Cuando imaginamos nuestra brújula, esa que idealmente señala el norte de nuestra vida, el lugar hacia el que queremos dirigirnos, solemos hacerlo de un modo individual: mi brújula, mi norte, mi destino.
Nuestra vida es básicamente un asunto personal. A nadie le duele el dolor ajeno y nadie vive la alegría del otro, sino que resuena con ella. Nadie te resuelve tu problema, lo solucionas tú. Todo esto es cierto.

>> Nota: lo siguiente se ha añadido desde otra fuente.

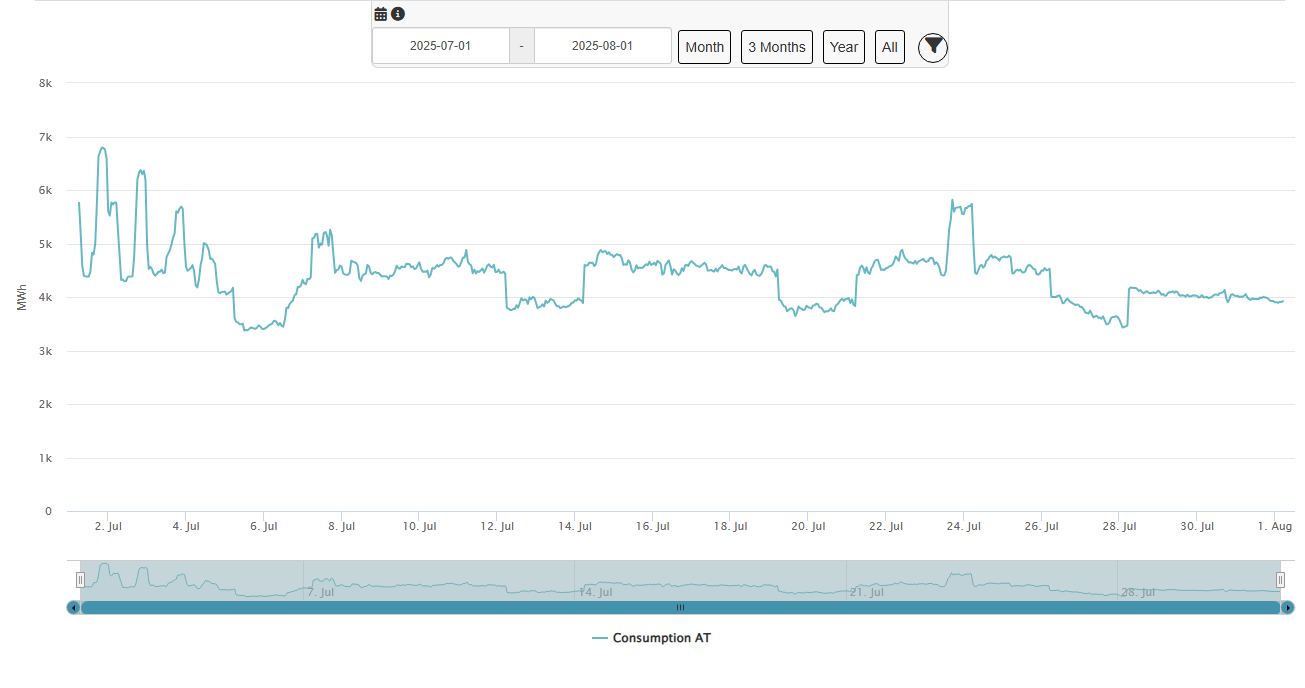1305x688 pixels.
Task: Open the filter funnel icon
Action: [932, 46]
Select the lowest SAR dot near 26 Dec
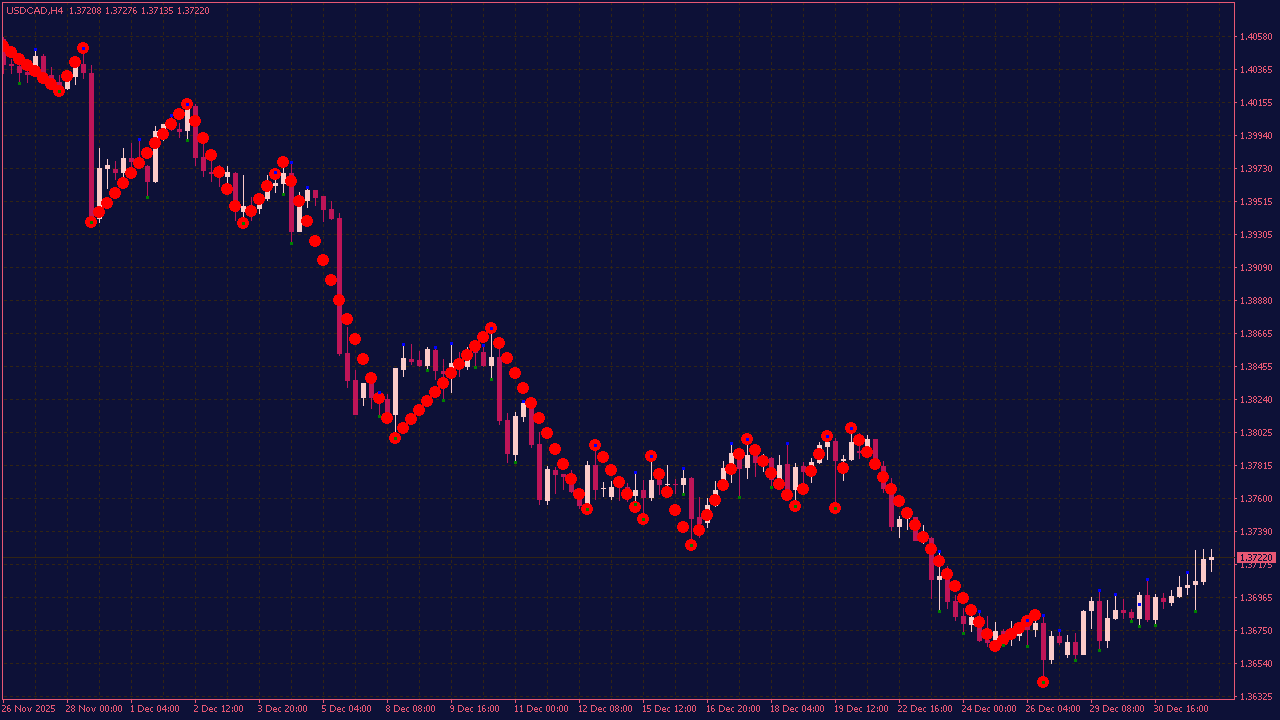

Pero también es cierto que en muchas ocasiones minusvaloramos el valor del trabajo consciente en equipo. Al final, son los otros los que nos ven tal y como somos por fuera, los que nos pueden dar otro punto de vista, que si es honesto y desprejuiciado, es válido. Son los otros, nuestro contacto con ellos, quienes nos impulsan a cambiar, quienes nos estimulan.
Hablando en términos transgeneracionales, son aquellos que están fuera de nuestro sistema quienes nos impulsan a vivir algo nuevo, a veces arriesgado, pero enriquecedor. Fuera de las repeticiones sistémicas hay una dimensión creativa que solamente podemos vivir en compañía.
Y no hablo aquí del equipo formado por dos personas que funcionan bien juntos en el día a día. Eso está bien, pero es demasiado poco. Hablo del equipo que se forma desde el amor y la conciencia, mirándonos y mirando, comprendiendo, aceptando, cambiando y avanzando.